Stored dataset items:
—————

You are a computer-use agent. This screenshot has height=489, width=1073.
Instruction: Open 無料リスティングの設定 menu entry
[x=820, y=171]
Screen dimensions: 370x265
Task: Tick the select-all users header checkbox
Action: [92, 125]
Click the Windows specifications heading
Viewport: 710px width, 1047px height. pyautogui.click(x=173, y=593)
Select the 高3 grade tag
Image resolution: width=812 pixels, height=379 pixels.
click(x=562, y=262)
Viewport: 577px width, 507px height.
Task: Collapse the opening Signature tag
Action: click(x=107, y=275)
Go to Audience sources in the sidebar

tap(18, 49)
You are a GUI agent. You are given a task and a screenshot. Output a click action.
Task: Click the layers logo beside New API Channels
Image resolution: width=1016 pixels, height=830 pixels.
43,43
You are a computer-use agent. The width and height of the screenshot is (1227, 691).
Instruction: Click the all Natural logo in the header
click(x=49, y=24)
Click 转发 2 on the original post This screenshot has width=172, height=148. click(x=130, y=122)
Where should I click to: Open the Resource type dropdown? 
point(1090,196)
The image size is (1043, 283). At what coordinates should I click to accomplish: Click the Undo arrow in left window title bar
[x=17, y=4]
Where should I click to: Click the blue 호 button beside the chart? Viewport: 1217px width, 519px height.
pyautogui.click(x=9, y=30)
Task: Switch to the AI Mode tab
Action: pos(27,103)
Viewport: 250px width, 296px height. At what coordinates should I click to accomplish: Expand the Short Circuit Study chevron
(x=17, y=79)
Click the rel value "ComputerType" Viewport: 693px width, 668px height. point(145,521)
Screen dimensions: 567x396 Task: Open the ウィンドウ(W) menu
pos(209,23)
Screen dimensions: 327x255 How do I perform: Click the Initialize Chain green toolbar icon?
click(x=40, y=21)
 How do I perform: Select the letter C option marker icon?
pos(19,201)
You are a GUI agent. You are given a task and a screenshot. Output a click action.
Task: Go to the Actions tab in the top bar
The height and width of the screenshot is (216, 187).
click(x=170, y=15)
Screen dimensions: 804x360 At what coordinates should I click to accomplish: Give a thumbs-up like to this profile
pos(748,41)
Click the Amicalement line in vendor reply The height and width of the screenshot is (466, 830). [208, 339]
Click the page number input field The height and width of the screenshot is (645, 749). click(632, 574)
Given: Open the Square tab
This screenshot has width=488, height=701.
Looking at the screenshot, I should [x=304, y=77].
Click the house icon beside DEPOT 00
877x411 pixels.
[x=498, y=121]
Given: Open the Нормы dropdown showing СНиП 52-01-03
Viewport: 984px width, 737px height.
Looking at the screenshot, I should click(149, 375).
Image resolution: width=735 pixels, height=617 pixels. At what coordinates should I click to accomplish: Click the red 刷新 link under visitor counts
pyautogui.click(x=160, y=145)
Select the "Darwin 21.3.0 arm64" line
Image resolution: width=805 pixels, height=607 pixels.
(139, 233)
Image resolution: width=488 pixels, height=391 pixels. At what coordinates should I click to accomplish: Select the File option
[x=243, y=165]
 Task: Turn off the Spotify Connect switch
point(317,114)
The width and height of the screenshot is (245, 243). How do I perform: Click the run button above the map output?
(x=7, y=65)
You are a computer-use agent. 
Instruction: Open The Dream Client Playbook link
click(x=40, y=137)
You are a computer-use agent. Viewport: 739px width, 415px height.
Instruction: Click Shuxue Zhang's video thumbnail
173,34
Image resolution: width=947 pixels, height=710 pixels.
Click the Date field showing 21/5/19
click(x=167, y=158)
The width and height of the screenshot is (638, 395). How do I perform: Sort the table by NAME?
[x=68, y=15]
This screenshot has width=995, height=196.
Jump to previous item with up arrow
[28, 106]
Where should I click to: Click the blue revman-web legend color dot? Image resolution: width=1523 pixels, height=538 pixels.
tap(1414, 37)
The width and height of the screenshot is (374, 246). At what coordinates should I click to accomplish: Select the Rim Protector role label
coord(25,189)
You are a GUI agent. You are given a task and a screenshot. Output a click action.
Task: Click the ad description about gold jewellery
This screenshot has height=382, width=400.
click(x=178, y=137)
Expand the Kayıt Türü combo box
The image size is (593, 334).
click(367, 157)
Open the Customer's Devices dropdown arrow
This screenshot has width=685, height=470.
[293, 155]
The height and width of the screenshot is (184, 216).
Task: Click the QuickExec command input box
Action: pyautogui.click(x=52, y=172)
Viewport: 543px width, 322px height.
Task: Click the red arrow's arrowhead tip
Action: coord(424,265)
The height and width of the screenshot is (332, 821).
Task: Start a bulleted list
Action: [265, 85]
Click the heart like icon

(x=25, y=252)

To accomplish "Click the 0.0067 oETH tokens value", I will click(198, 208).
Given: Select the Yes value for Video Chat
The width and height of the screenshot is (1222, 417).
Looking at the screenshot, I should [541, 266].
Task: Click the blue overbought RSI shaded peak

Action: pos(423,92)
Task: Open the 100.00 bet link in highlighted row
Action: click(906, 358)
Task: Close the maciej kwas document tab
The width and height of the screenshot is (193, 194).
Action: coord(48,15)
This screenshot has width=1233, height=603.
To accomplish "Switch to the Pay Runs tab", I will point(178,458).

—————

**Your assignment:** Lines from the top of the data above through the line containing "Click the rel" must be repeated exactly. All other lines stay out.

**Expected output:**
You are a computer-use agent. This screenshot has height=489, width=1073.
Instruction: Open 無料リスティングの設定 menu entry
[x=820, y=171]
Screen dimensions: 370x265
Task: Tick the select-all users header checkbox
Action: [92, 125]
Click the Windows specifications heading
Viewport: 710px width, 1047px height. pyautogui.click(x=173, y=593)
Select the 高3 grade tag
Image resolution: width=812 pixels, height=379 pixels.
click(x=562, y=262)
Viewport: 577px width, 507px height.
Task: Collapse the opening Signature tag
Action: click(x=107, y=275)
Go to Audience sources in the sidebar

tap(18, 49)
You are a GUI agent. You are given a task and a screenshot. Output a click action.
Task: Click the layers logo beside New API Channels
Image resolution: width=1016 pixels, height=830 pixels.
43,43
You are a computer-use agent. The width and height of the screenshot is (1227, 691).
Instruction: Click the all Natural logo in the header
click(x=49, y=24)
Click 转发 2 on the original post This screenshot has width=172, height=148. click(x=130, y=122)
Where should I click to: Open the Resource type dropdown? 
point(1090,196)
The image size is (1043, 283). At what coordinates should I click to accomplish: Click the Undo arrow in left window title bar
[x=17, y=4]
Where should I click to: Click the blue 호 button beside the chart? Viewport: 1217px width, 519px height.
pyautogui.click(x=9, y=30)
Task: Switch to the AI Mode tab
Action: pos(27,103)
Viewport: 250px width, 296px height. At what coordinates should I click to accomplish: Expand the Short Circuit Study chevron
(x=17, y=79)
Click the rel value "ComputerType" Viewport: 693px width, 668px height. point(145,521)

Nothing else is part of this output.